Activities ▸
a) Could you output the section of the essay on unrequited love that opens with the words containing "As a Jew and" and closes with "I am upset."?
b) Can you go on with the essay on unrequited love, picking up right after its last sentence?

Selected excerpt ▸
━━━━
Then I read people excusing or justifying these acts of terrorism when it comes to Jews and/or Israelis. There isn’t much willingness to compare the acts of terrorism in Paris to the acts of terrorism in Israel. There isn’t much willingness to compare the victims of terrorism in Paris to the victims of terrorism in Israel – or even to yesterday’s Jewish victim of terrorism in southern France.
As a Jew and as a Zionist, I don’t think I’m alone in feeling upset by these attacks and by the way they’re viewed in many parts of the world. I’m no longer surprised but I am upset.
“He is Blind”
I am reminded of the song On My Own from Les Misèrables. Éponine is deeply in love with Marius. Despite her friendship, her loyalty, and her closeness to him, he does not return her feelings of love. Not only does he not love her back, he doesn’t see that she loves him. Éponine sings a soliloquy about feeling alone. She enters her imagination and pictures herself with Marius, a happy couple. She is filled with a sense of joy. Then she stops fantasizing and says:
And I know it’s only in my mind
That I’m talking to myself and not to him
And although I know that he is blind
Still I say, there’s a way for us
This has to be one of the greatest songs about unrequited love. Another great example of unrequited love is found in this week’s Torah reading, Parashat Vayetze. It’s the story of Jacob, Rachel, and Leah.
Jacob, Rachel, and Leah
Jacob is married to sisters, Rachel and Leah. He loves Rachel. Leah believes that he does not love her. When Leah gives birth first, she names her son Reuben because God has seen her affliction and
Now my husband will love me.
— Genesis 29:32
She gives birth to another son, Simeon, and credits the birth to God:
This is because the Lord heard that I was unloved and has given me this one also.
━━━━
Collected data ▸
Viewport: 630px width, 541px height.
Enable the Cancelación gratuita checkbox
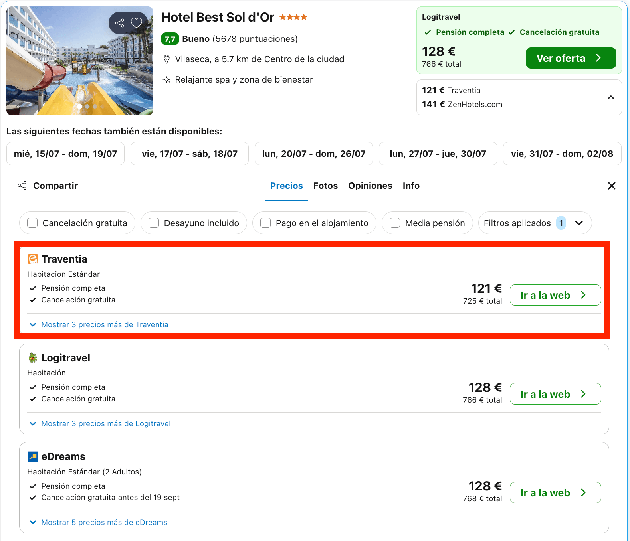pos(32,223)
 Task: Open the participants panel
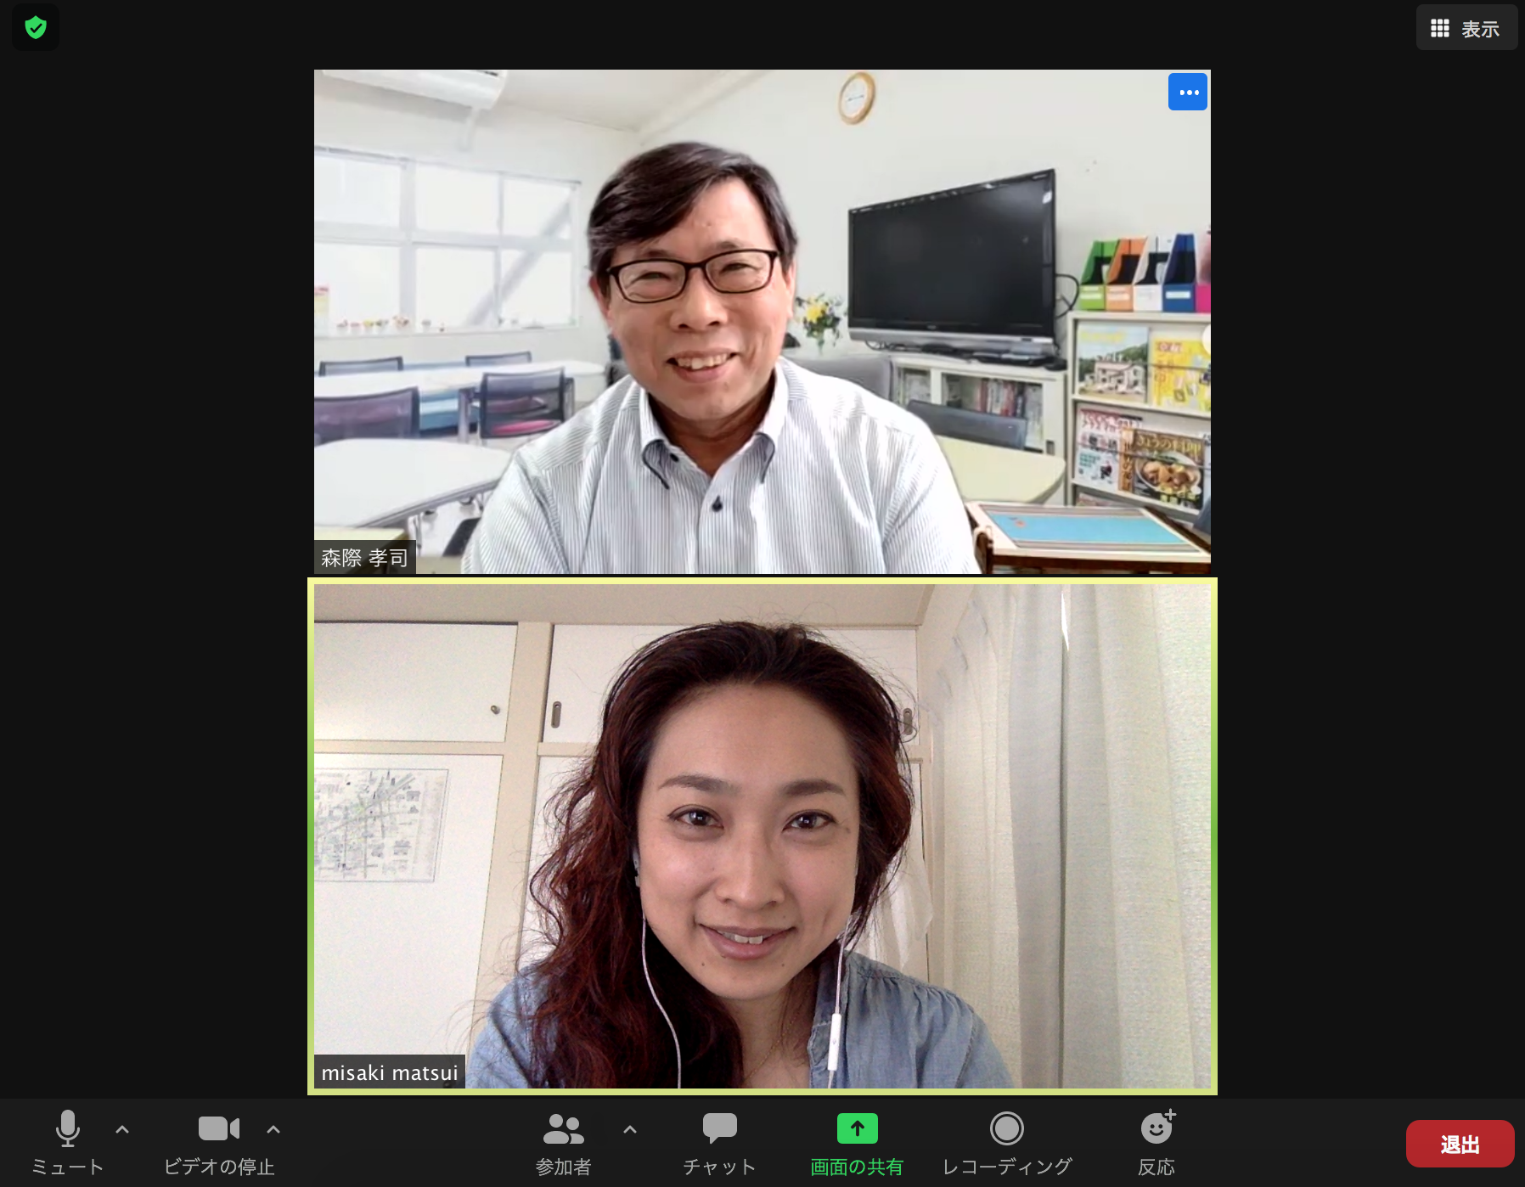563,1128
━━━━
Answers provided ▸
a)
As a Jew and as a Zionist, I don’t think I’m alone in feeling upset by these attacks and by the way they’re viewed in many parts of the world. I’m no longer surprised but I am upset.

b)
— Genesis 29:33
In other words, while she had hoped Jacob would love her after her first son was born, this would not be the case. Following the birth of her third son, the Torah does not tell us that Jacob loved Leah. So it may well be that this sense of feeling unloved continued unabated.
In the meantime, Rachel, whom Jacob fell in love with years ago, now feels unloved. She has seen her sister give birth numerous times but she remains barren. She finally gives her maid, Bilhah, to be her concubine. Although Bilhah gives birth to two sons in Rachel’s name, Dan and Naphtali, Rachel herself still remains barren. Only after Leah has given birth to her last child, a daughter she names Dinah, does Rachel give birth herself. And despite claiming that she felt vindicated by the births of Dan and Naphtali, the truth is that she only felt vindicated once she herself gave birth.
God has taken away my disgrace.
— Genesis 30:23
So both sisters go through years of feeling unloved.
Holding Out Hope
When it comes to Israel, Jews, and how the world sees us, I think that many of us feel like Éponine, Rachel, and Leah. We feel unloved and long for the day things will change.
Éponine dreams about Marius returning her love for him. Rachel yearns for God to show her love by granting her a child. Leah wishes her husband could love her.
I, like many of you, hold out hope that when Jews are knifed in Marseille, gunned down in a kosher grocery store in Paris, or stabbed, bombed, or God knows what in Israel, the world will not say, “Oh, it’s because you did such and such…” I hold out hope that one of these days, they’ll come to dismiss any excuse when Jewish blood is spilled. I hold out hope that they won’t blame Jews or Israel for the world’s evils. I hold out hope that the world will condemn terrorism when it strikes in Paris, London, New York, and Tel Aviv. I hold out hope that they will see that Israel belongs in the family of nations. I hold out hope that, one day, our love for the world will no longer be unrequited.